Va infatti rammentato che “La riformulazione dell’art. 360 c.p.c., comma 1, n. 5, disposta dal D.L. 22 giugno 2012, n. 83, art. 54, conv. in L. 7 agosto 2012, n. 134, deve essere interpretata, alla luce dei canoni ermeneutici dettati dall’art. 12 preleggi, come riduzione al “minimo costituzionale” del sindacato di legittimità sulla motivazione. Pertanto, è denunciabile in cassazione solo l’anomalia motivazionale che si tramuta in violazione di legge costituzionalmente rilevante, in quanto attinente all’esistenza della motivazione in sè, purchè il vizio risulti dal testo della sentenza impugnata, a prescindere dal confronto con le risultanze processuali. Tale anomalia si esaurisce nella “mancanza assoluta di motivi sotto l’aspetto materiale e grafico”, nella “motivazione apparente”, nel “contrasto irriducibile tra affermazioni inconciliabili” e nella “motivazione perplessa ed obiettivamente incomprensibile”, esclusa qualunque rilevanza del semplice difetto di “sufficienza” della motivazione” (Cass. Sez. Un., 7 aprile 2014 n. 8053). In contrasto con tale insuperato insegnamento giurisprudenziale l’Agenzia con il presente ricorso lamenta proprio l’insufficienza della motivazione adottata dal giudice d’appello, il quale sulla base del quadro probatori agli atti, in particolare della documentazione contabile e dei rilievi fotografici, ha accertato in fatto l’effettivo svolgimento di attività agrituristica nell’immobile ristrutturato e per il quale è stato ritenuto dall’Agenzia indebito il rimborso parziale di credito IVA sulla base di un’opposta ricostruzione del fatto.

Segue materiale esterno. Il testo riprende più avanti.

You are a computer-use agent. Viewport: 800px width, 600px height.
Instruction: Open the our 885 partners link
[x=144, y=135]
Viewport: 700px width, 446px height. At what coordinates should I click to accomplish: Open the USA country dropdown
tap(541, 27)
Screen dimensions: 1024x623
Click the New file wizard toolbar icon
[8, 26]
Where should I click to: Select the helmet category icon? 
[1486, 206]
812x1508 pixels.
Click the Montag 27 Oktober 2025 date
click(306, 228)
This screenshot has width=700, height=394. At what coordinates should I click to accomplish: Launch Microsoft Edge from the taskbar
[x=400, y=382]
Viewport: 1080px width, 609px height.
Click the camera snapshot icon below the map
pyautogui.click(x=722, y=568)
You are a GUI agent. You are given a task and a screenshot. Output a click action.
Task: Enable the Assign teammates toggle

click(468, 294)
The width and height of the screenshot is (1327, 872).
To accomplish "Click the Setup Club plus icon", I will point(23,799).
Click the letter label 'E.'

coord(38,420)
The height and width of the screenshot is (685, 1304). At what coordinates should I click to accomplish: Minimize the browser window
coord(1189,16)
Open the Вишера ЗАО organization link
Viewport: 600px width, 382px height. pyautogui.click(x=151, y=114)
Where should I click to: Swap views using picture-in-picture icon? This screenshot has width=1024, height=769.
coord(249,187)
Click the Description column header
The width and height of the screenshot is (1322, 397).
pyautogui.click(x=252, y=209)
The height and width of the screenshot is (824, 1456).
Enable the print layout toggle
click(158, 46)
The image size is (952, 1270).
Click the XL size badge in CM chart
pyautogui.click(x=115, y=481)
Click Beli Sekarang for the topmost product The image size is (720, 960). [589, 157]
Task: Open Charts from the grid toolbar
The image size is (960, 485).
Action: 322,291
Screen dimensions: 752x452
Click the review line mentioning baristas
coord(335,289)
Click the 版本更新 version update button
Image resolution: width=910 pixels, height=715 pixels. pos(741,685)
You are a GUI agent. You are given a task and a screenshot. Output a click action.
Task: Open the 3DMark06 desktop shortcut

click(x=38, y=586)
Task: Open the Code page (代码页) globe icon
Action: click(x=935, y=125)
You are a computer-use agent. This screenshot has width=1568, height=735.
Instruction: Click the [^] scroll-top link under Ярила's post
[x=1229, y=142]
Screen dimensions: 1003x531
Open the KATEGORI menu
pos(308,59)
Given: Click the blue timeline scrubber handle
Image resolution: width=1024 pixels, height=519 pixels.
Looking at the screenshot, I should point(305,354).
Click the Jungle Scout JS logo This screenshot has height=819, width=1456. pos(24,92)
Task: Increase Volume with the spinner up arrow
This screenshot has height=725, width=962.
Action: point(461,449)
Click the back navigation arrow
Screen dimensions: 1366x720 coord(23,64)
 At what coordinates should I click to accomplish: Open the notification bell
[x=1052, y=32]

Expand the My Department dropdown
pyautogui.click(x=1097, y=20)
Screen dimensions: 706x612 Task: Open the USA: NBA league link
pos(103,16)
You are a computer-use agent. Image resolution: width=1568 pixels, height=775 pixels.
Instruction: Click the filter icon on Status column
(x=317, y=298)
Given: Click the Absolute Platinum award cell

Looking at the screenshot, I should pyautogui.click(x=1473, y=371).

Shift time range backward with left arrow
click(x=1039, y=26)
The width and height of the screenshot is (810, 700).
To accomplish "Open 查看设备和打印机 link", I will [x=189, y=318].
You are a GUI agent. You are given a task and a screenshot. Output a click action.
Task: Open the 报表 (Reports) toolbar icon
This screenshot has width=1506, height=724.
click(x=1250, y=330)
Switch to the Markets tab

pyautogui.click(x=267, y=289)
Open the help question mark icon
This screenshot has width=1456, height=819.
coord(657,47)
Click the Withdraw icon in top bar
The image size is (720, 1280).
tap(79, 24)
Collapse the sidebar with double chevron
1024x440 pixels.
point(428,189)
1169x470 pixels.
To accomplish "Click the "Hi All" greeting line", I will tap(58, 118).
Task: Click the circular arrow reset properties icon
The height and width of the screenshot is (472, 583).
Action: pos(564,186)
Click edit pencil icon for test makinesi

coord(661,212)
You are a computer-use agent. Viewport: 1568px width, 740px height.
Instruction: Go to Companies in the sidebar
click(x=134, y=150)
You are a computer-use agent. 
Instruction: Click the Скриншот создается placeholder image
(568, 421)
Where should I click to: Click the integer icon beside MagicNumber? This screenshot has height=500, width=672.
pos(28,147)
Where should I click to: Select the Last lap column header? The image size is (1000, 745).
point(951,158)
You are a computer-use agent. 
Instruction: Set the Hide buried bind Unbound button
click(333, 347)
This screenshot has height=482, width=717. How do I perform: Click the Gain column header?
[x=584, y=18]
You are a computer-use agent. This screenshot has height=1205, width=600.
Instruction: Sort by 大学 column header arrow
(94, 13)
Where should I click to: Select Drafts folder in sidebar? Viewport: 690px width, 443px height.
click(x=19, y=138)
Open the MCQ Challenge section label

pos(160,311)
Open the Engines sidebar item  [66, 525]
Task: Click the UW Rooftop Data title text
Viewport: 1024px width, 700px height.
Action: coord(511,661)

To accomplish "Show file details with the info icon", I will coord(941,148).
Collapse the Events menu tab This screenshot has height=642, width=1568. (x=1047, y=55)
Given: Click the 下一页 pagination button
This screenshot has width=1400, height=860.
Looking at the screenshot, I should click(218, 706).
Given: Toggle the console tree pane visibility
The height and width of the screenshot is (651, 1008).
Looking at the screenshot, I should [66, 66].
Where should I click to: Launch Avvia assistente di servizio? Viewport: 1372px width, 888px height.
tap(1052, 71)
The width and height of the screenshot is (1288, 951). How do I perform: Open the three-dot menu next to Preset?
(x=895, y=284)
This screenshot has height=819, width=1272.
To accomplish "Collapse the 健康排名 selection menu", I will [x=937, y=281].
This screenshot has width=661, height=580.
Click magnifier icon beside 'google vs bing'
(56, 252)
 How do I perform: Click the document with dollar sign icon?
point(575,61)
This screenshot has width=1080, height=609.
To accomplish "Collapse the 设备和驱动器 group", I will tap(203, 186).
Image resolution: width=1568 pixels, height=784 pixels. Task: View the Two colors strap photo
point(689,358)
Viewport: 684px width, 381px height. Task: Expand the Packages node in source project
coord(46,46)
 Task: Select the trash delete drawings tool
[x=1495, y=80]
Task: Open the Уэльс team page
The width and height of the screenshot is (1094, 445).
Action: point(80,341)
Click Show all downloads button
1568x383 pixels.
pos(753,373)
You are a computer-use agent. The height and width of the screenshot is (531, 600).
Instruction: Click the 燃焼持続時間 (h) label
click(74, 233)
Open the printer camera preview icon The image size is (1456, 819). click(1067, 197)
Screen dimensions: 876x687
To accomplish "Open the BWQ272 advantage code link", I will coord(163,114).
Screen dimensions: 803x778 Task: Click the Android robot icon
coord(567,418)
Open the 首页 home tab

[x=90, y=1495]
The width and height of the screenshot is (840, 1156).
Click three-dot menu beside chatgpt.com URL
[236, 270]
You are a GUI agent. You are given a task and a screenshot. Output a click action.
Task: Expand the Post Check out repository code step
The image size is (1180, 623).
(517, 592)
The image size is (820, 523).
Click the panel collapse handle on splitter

– La richiesta di rivalutazione di tali prove è dunque evidente, ed è inammissibile anche in quanto incappa nella preclusione della doppia conforme. Va infatti ribadito che “Nell’ipotesi di “doppia conforme” prevista dall’art. 348 ter c.p.c., comma 5, il ricorrente in cassazione, per evitare l’inammissibilità del motivo di cui all’art. 360 c.p.c., n. 5, deve indicare le ragioni di fatto poste a base della decisione di primo grado e quelle poste a base della sentenza di rigetto dell’appello, dimostrando che esse sono tra loro diverse” (Cass. 22 dicembre 2016 n. 26774). Nel caso di specie la decisione della CTR ha integralmente confermato la statuizione della CTP sfavorevole all’Agenzia e, all’evidenza, la ricorrente non ha assolto all’onere summenzionato, e da ciò discendono ulteriori ragioni di inammissibilità.

– Per tutte le concorrenti ragioni esposte il ricorso va dichiarato inammissibile e seguono alla soccombenza le spese di lite, liquidate come da dispositivo.

PQM

– La Corte rigetta il ricorso per inammissibilità dei motivi, e condanna la ricorrente al pagamento delle spese di lite in favore dei controricorrenti in solido, liquidate in Euro 5.600,00 per Compensi, oltre a Spese generali 15%, Iva e Cpa.

Così deciso in Roma, il 15 gennaio 2020.